■ Your objective:
Reproduce verbatim everything from the line containing "You are a GUI" down to the end of the entries below, including that first line.
— Begin Data for this exercise —
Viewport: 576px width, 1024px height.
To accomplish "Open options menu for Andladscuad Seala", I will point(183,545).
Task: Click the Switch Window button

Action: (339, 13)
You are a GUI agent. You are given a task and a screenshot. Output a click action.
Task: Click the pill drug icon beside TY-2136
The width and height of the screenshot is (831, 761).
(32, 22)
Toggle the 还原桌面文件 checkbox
— End Data for this exercise —
■ Finished exercise:
You are a GUI agent. You are given a task and a screenshot. Output a click action.
Task: Click the pill drug icon beside TY-2136
The width and height of the screenshot is (831, 761).
(32, 22)
Toggle the 还原桌面文件 checkbox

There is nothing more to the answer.